Todo o trabalho social precisa da colaboração de parceiros e de voluntários. E na Casa de Acolhida Padre Eustáquio para Crianças com Câncer (Cape) a situação não é diferente. A disposição de quem doa um pouco de atenção para crianças e jovens carentes do interior do Estado, que fazem tratamento oncológico e hematológico em Belo Horizonte, é fundamental para a garantia da qualidade de vida dos atendidos. 
 
A Cape tem 25 parceiros doadores e 30 voluntários, com destaque para a “turma da terça”, formada por aposentados do Banco de Desenvolvimento de Minas Gerais (BDMG). Os voluntários dedicam quatro horas semanais à instituição, atuando nas áreas de gestão, fisioterapia, pedagogia, informática, artes plásticas, oficinas de artesanato, aulas de inglês, leitura de livros e brincadeiras. 
 
A Criartê Comunicação escolheu a Cape como o seu primeiro projeto social, informa a diretora da agência de publicidade, Tereza Cristina Botelho. “Há seis meses, abraçamos esse projeto, feito com tanta devoção e amor”. O trabalho voluntário inclui o desenvolvimento de peças gráficas, informativo e peças de divulgação. “Conhecendo o que a Cape tem feito por essas crianças, a gente se apaixona pelo projeto. É muito gratificante”. 
 
Diretor da Microminas Soluções em Informática, José Antônio Dias Oliveira, oferece suporte de web e oficinas de informática desde a fundação da Cape, em 2013. “Não meço esforços para ajudá-los.
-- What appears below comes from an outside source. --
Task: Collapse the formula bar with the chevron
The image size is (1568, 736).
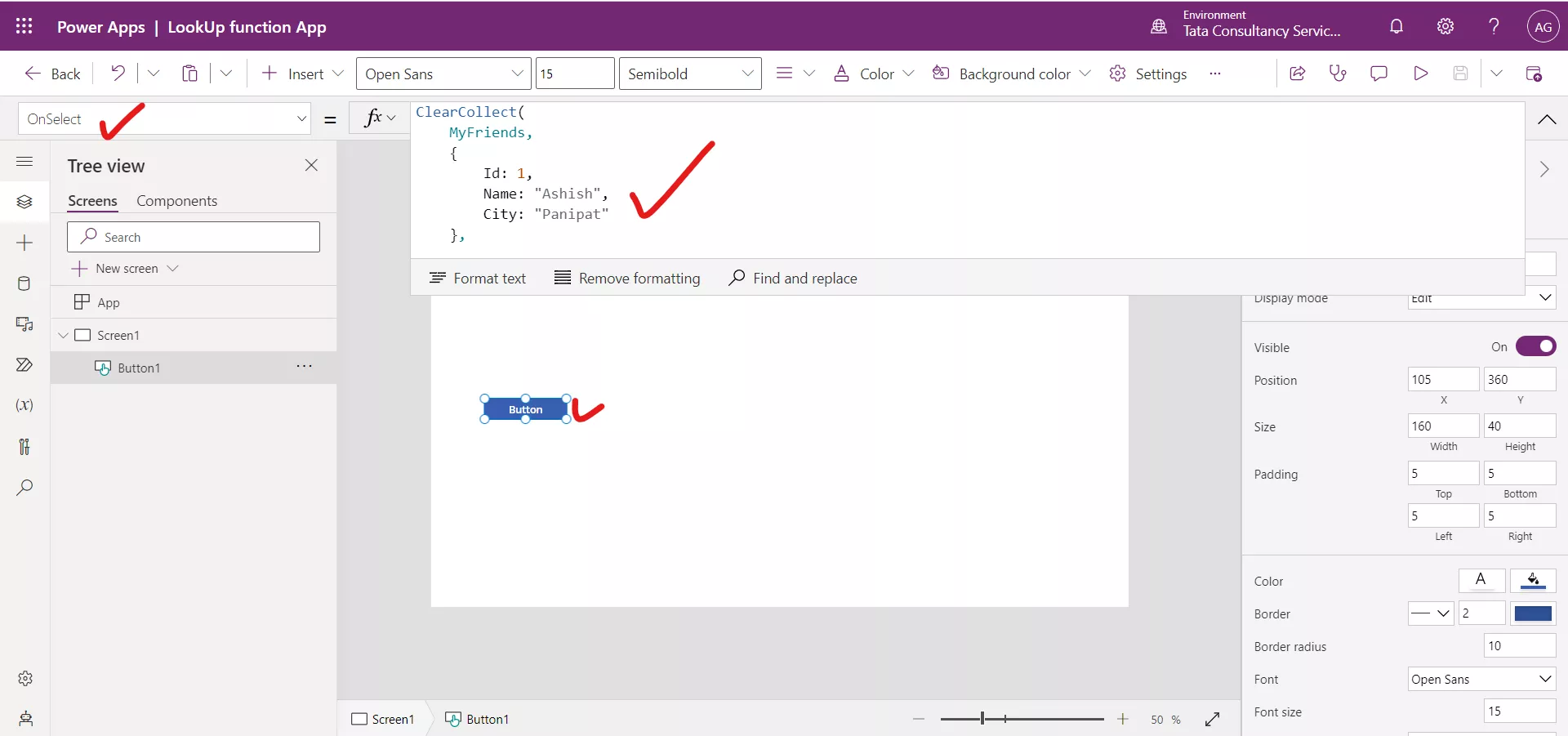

A gente contribui como pode, com o conhecimento que a gente tem”. Para o microempresário, a Cape ajuda pessoas de baixa renda que não têm condições de se manter na cidade para o tratamento contra o câncer. “Devia ter mais iniciativas como essa em Belo Horizonte”, diz. 
 
Outras empresas parceiras da Cape são a Silc Conservadora, Evaldo Rios Arquitetura, Gibran Gráfica, Jam Engenharia de Ar Condicionado, L Mercado, RC Fotografia, Web Consult, Emive Segurança Eletrônica, PHV Engenharia e Supermercados BH.
 
Atualmente, a Cape mantém vínculo com 32 crianças e de zero a seis anos de idade e com 14 adolescentes entre 12 e 18 anos. Acompanhados dos pais ou do responsável legal, os hóspedes contam com acompanhamento psicológico e social, capela, biblioteca, sala de informática, sala de cursos para os pais (bordado, artesanato, costura), sala de televisão, auditório, refeitório, lavanderia e também o transporte até os hospitais em que estiverem em tratamento.
 
A instituição foi criada em 2013 pela empresária Maria Lucia Clementino Nunes, que prefere ser designada como cozinheira. A Associação Dona Lucinha é a mantenedora responsável pela Cape, que recebeu o título de utilidade pública municipal em 2014. 
 
Com orçamento para 2015 estimado em R$ 1,8 milhão, a instituição funciona em um prédio de quatro andares no bairro São Luiz, na Pampulha.